Parecían tener todo listo y ya tenía experiencia de “trabajos” previos. Sin embargo, los estaban esperando. Efectivos federales apostados en las inmediaciones de una sucursal del Banco Provincia, observaron a un hombre saltar el muro de una casa emplazada detrás de la entidad bancaria. Estaba encapuchado, tenía guantes y había hecho saltar la alarma. Por otra calle, detuvieron a una camioneta blanca que transportaba a otros integrantes de la banda.

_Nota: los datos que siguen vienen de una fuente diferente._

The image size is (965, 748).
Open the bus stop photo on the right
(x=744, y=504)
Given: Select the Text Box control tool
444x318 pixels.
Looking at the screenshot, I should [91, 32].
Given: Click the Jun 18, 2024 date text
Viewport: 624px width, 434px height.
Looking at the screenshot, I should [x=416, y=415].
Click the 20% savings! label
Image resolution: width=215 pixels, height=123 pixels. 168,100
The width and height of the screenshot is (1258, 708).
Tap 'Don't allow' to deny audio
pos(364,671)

Días después de la detención, se conocieron imágenes inéditas de la inteligencia previa realizada por la Superintendencia de Delitos Complejos y Crimen Organizado para frustrar lo que parecía un golpe seguro.

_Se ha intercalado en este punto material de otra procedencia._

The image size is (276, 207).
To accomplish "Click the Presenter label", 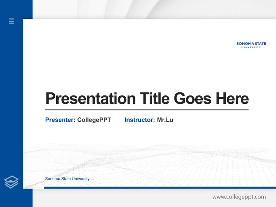I will pos(59,120).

Una denuncia anónima puso en conocimiento a los agentes de una banda de boqueteros que se especializaba en atacar entidades bancarias. Identificado su cabecilla y su vehículo les dieron seguimiento por vía área y mediante las cámaras de peajes. A su vez, usaron visión térmica con la que observaron como parte de la organizacion criminal se reunia a orillas del brazo del Rìo Parana (Amarillo) para utlimar detalles de su atraco, aparantando estar pesando.

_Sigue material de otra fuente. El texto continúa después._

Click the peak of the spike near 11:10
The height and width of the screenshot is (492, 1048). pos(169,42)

Entre allanamientos a los domicilios de los delincuentes y la detención en las afueras del banco, secuestraron un fusil FAL y tres pistolas, así cómo varios chalecos antibalas. Los asaltantes tenían, a su vez, inhibidores de señal y un set de herramientas para vulnerar candados, rejas y puertas.
Todos con antecedentes
Los 12 delincuentes, de entre 27 y 65 años, tenían causas previas, la mayoría por robo y tenencia de armas de fuego. Otros tenían antecedentes por secuestro y lesiones graves y varios de ellos ya habían tenido un paso por la cárcel.